▶ [Activity] What must be returned is the number of lines in the records holding the word "each", with no other text.

▶ [Dataset entries]
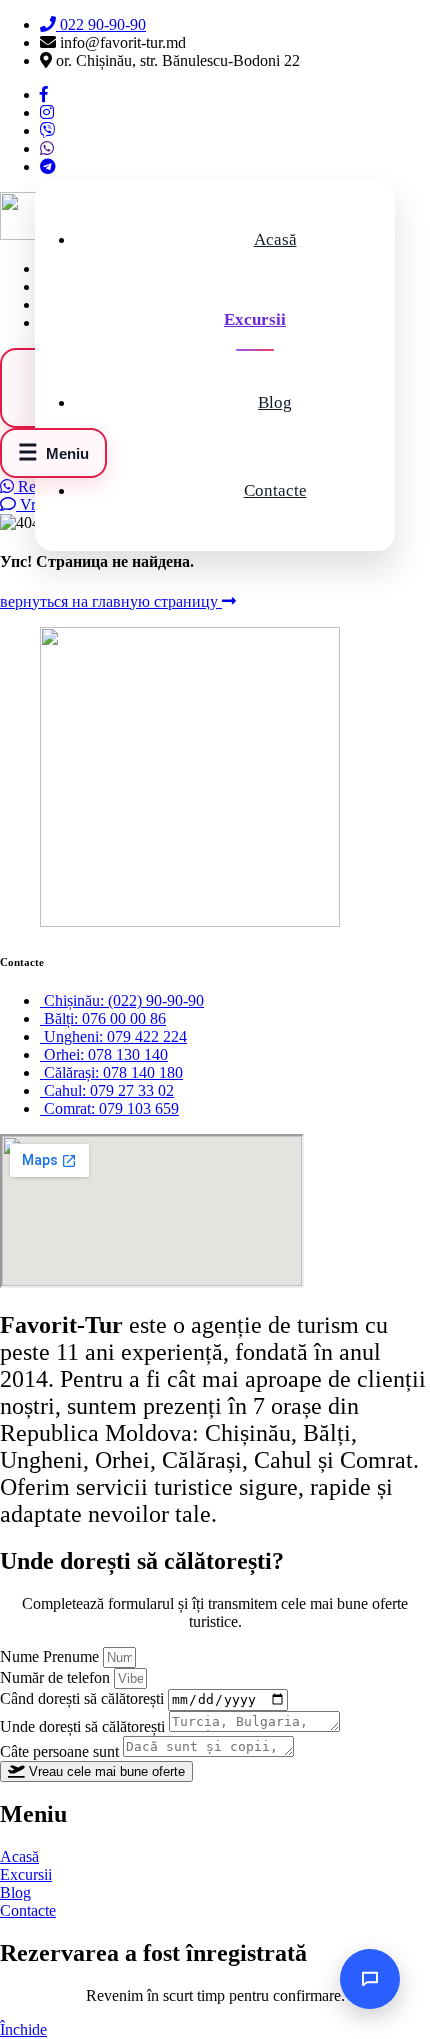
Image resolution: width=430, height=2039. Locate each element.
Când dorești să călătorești (84, 1698)
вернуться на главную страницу (111, 601)
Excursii (255, 319)
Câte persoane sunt (61, 1751)
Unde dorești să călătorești (84, 1726)
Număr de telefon (57, 1677)
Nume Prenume (51, 1656)
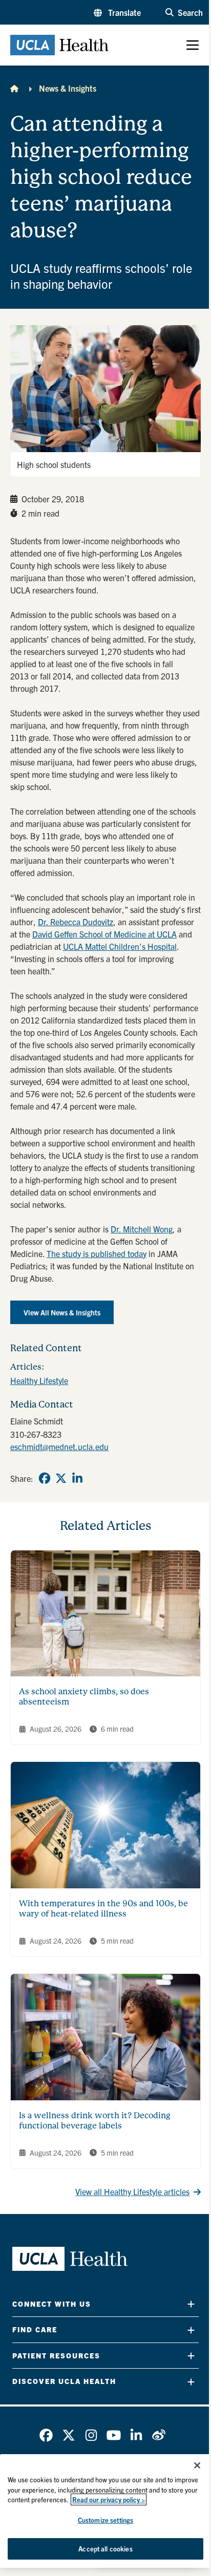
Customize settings (105, 2520)
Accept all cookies (105, 2548)
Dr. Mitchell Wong (142, 1229)
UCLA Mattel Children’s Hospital (120, 946)
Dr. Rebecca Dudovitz (75, 922)
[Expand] (191, 2304)
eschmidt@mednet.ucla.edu (59, 1446)
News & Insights (67, 88)
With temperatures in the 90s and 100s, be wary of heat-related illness (103, 1909)
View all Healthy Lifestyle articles (132, 2191)
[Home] (14, 88)
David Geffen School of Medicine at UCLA (104, 934)
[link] (44, 1478)
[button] (117, 12)
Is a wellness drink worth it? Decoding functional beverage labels (95, 2121)
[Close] (197, 2465)
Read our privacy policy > (108, 2499)
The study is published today (96, 1253)
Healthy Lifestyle (39, 1380)
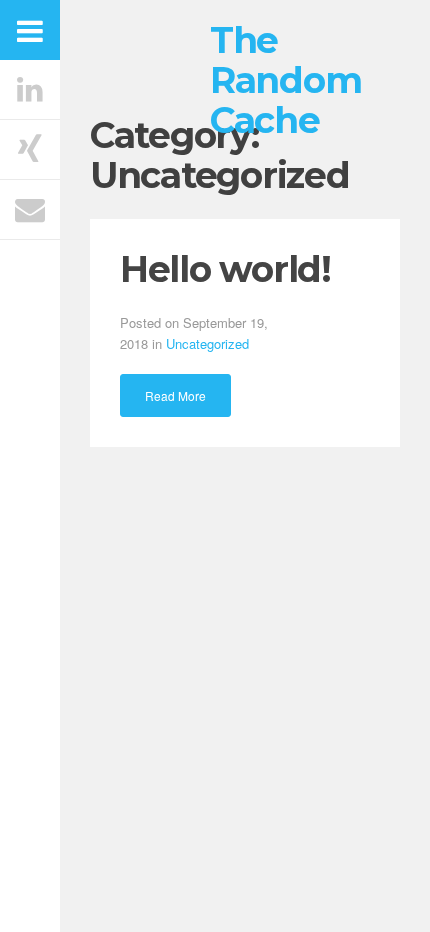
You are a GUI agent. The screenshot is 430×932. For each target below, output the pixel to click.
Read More (175, 395)
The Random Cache (285, 80)
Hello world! (225, 269)
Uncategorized (207, 343)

▶ [Response to the task] 2